Jean-Claude me miró por encima de la mesa ensangrentada. Sus palabras fueron como una brisa cálida.

—Nikolaos nos matará a los dos. Tenemos que ser los primeros en atacar,
ma petite
.

—¿Cómo que tenemos?

Ahuecó las manos para llenárselas de sangre y me las tendió. Le chorreaba entre los dedos.

—Bebe. Te dará fuerzas.

Desperté, con la vista clavada en la oscuridad.

—Joder, Jean-Claude —susurré—. ¿Qué me hiciste?

La habitación, oscura y vacía, no me respondió. Menos mal. El que no se consuela es porque no quiere. El reloj marcaba las seis y tres minutos. Giré y me arrebujé entre las sábanas. El zumbido del aire acondicionado no conseguía ahogar el sonido del grifo abierto de los vecinos. Encendí la radio. El
Concierto para piano en mi bemol
de Mozart llenó la habitación. Era demasiado movido para dormir, pero ya que tenía que haber ruido, qué menos que elegirlo yo.

No sé si fue por Mozart o porque estaba demasiado cansada; en cualquier caso, me quedé frita. Si soñé algo, no lo recuerdo.

TREINTA Y DOS

El pitido estridente del despertador me arrancó del sueño. Sonó como una alarma de coche espantosamente alta. Les di a los botones a tientas; por suerte, se apagó. Parpadeé y miré el reloj con los ojos entrecerrados. Las nueve de la mañana. Mierda. Me había olvidado de desconectar la alarma. Tenía el tiempo justo para vestirme y llegar a misa. No quería levantarme ni ir a la iglesia; seguro que Dios me perdonaría el plantón.

Claro que en aquel momento necesitaba toda la ayuda posible. Igual tenía una revelación y me encajaban todas las piezas. No es coña; me ha pasado. No es que me fíe ciegamente de la ayuda divina, pero a veces se me da mejor pensar cuando estoy en la iglesia.

En un mundo lleno de vampiros y engendros de todo tipo, en el que un crucifijo bendecido puede ser lo único que se interponga ante la muerte, se ve la Iglesia con otros ojos. Por decirlo de alguna manera.

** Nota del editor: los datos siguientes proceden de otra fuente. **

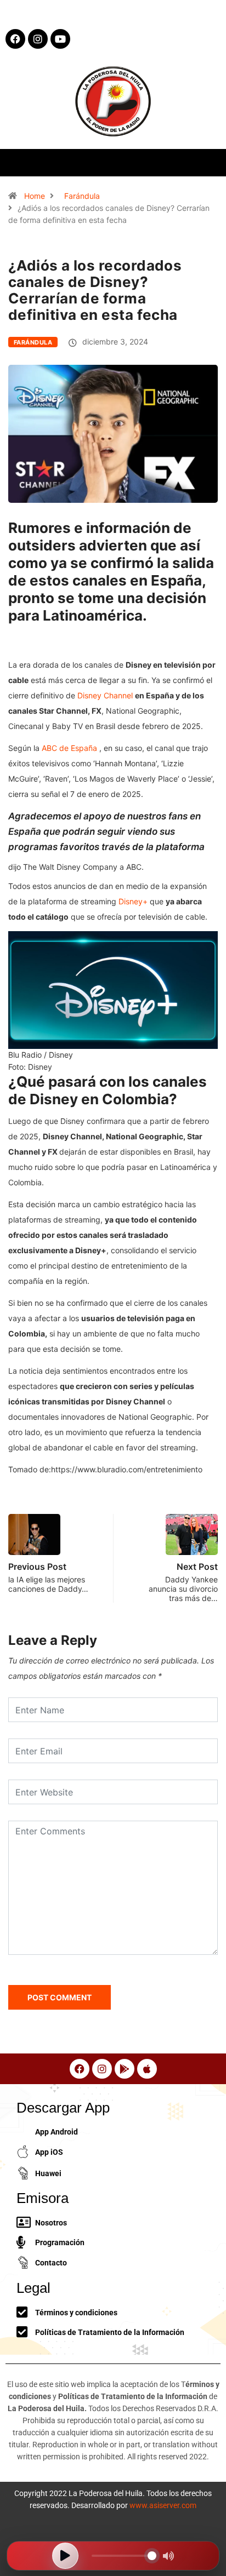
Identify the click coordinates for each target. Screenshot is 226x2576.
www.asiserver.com (162, 2505)
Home (34, 195)
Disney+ (134, 901)
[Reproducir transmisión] (65, 2556)
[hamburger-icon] (208, 162)
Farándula (82, 195)
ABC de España (70, 748)
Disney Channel (106, 695)
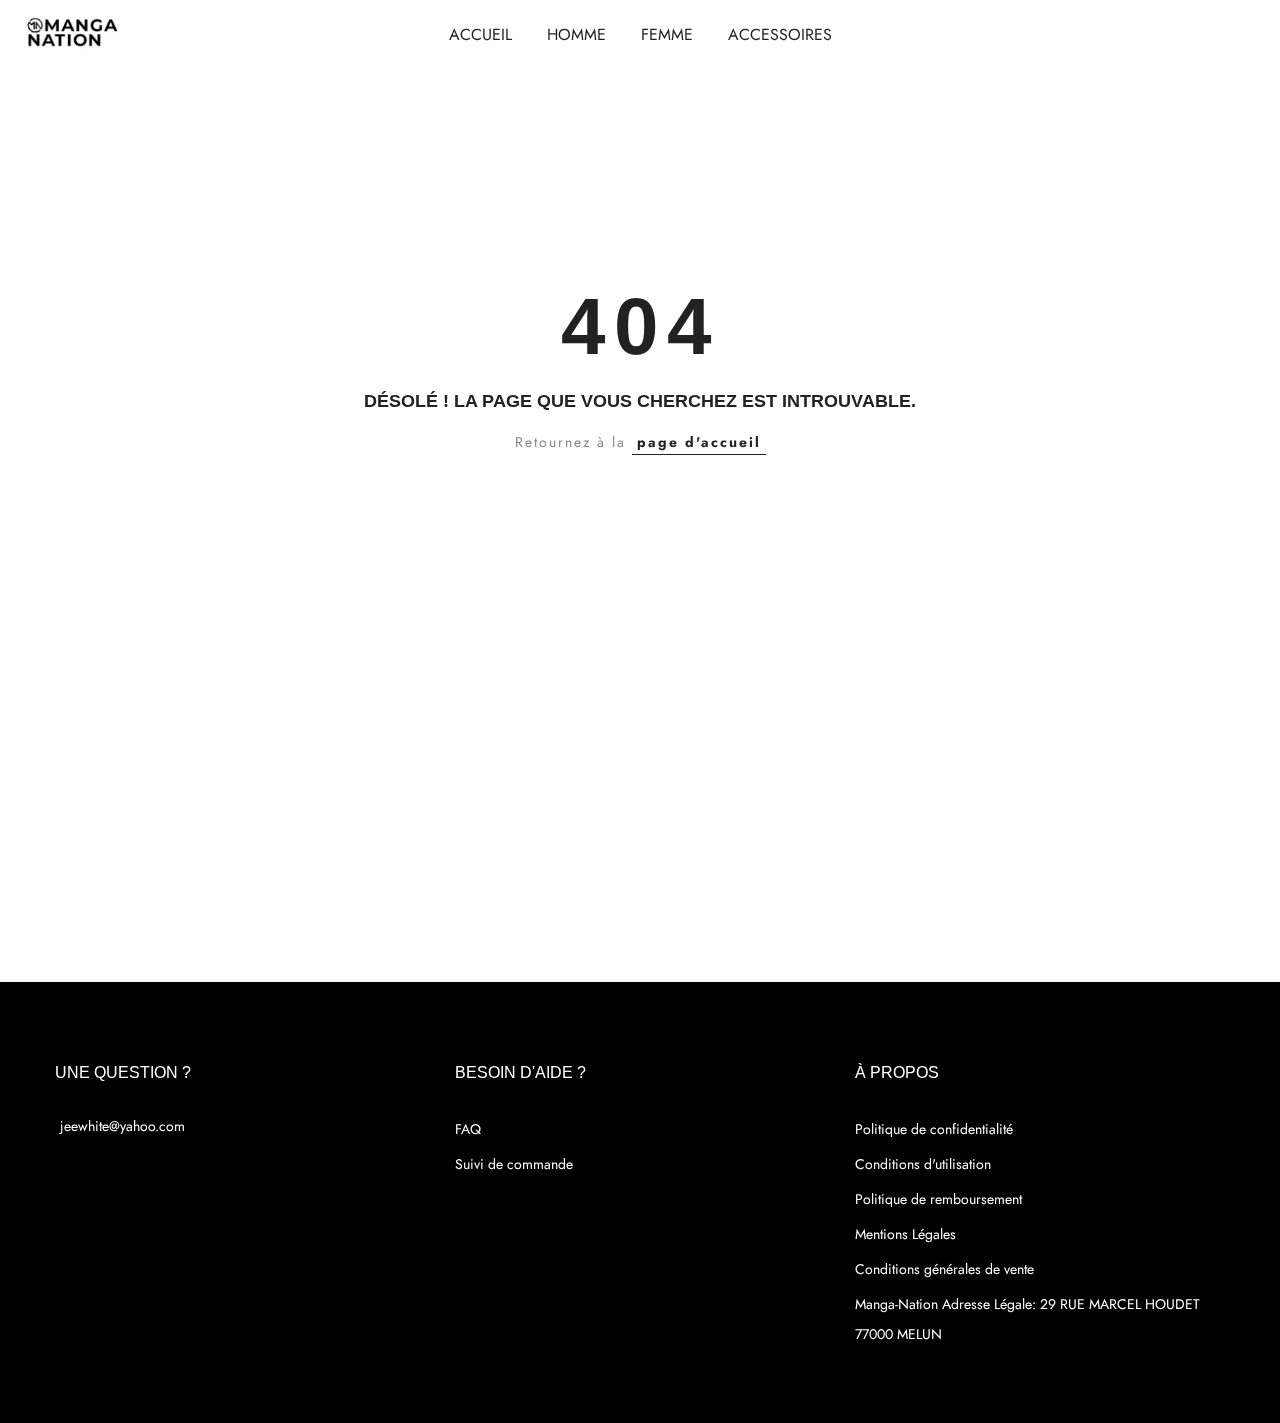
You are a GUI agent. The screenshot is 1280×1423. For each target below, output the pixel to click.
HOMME (576, 34)
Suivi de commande (514, 1164)
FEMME (667, 34)
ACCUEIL (480, 34)
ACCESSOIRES (780, 34)
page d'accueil (699, 442)
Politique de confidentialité (934, 1129)
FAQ (468, 1129)
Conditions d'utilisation (923, 1164)
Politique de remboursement (938, 1199)
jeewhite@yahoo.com (122, 1126)
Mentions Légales (905, 1234)
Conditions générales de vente (944, 1269)
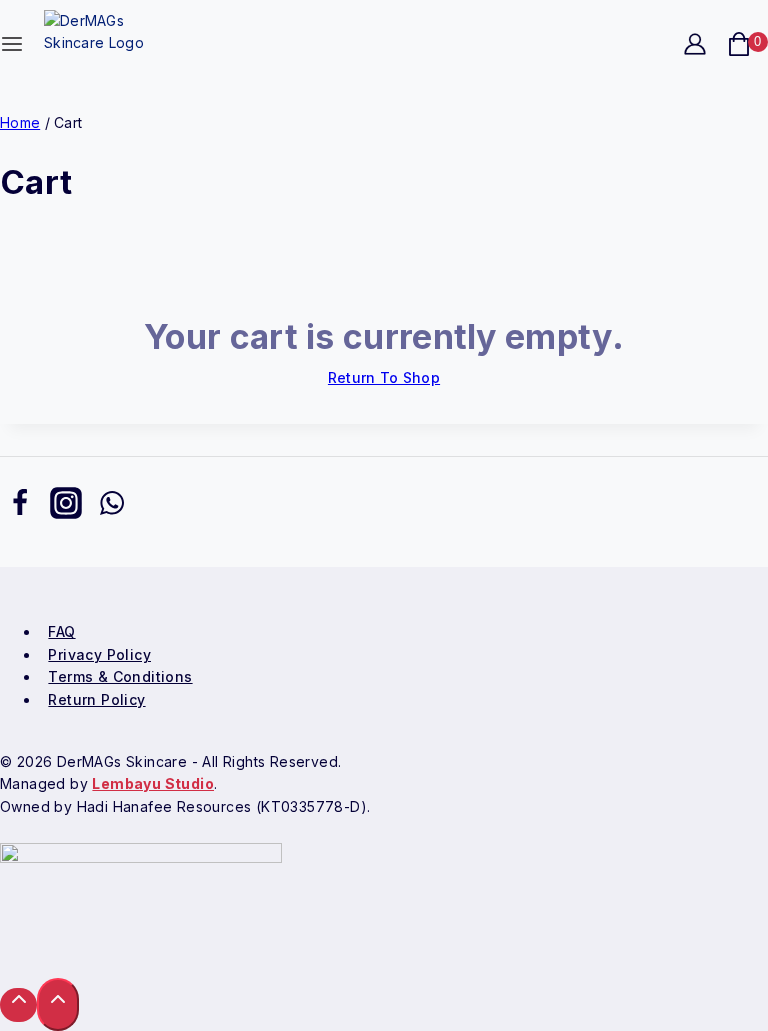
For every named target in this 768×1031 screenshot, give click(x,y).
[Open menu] (12, 48)
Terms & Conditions (120, 676)
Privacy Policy (99, 654)
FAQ (61, 631)
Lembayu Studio (153, 783)
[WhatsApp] (112, 507)
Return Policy (96, 699)
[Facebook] (20, 507)
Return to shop (384, 377)
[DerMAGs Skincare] (109, 43)
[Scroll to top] (18, 1004)
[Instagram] (66, 507)
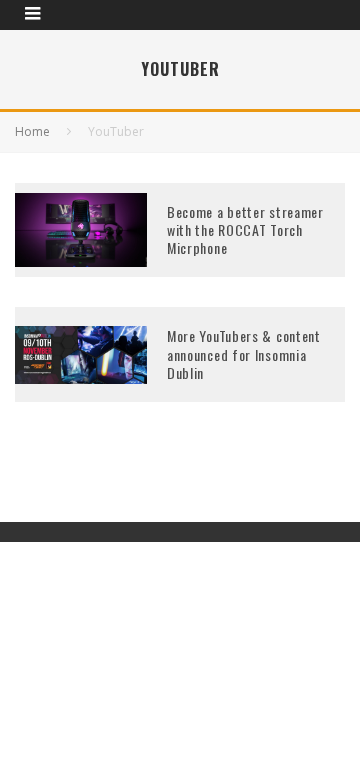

Salí de la cama a rastras, refunfuñando. Sonó el teléfono. Me quedé sentada hasta que saltó el contestador.

—Anita, soy el sargento Storr. Tenemos otro vampiro asesinado.

—Hola, Dolph —saludé cogiendo el auricular.

—Qué bien. Me alegro de haberte pillado antes de que salgas.

—¿Otro vampiro muerto?

—Ajá.

—¿Como los otros?

—Eso parece. Necesito que vengas a echar un vistazo.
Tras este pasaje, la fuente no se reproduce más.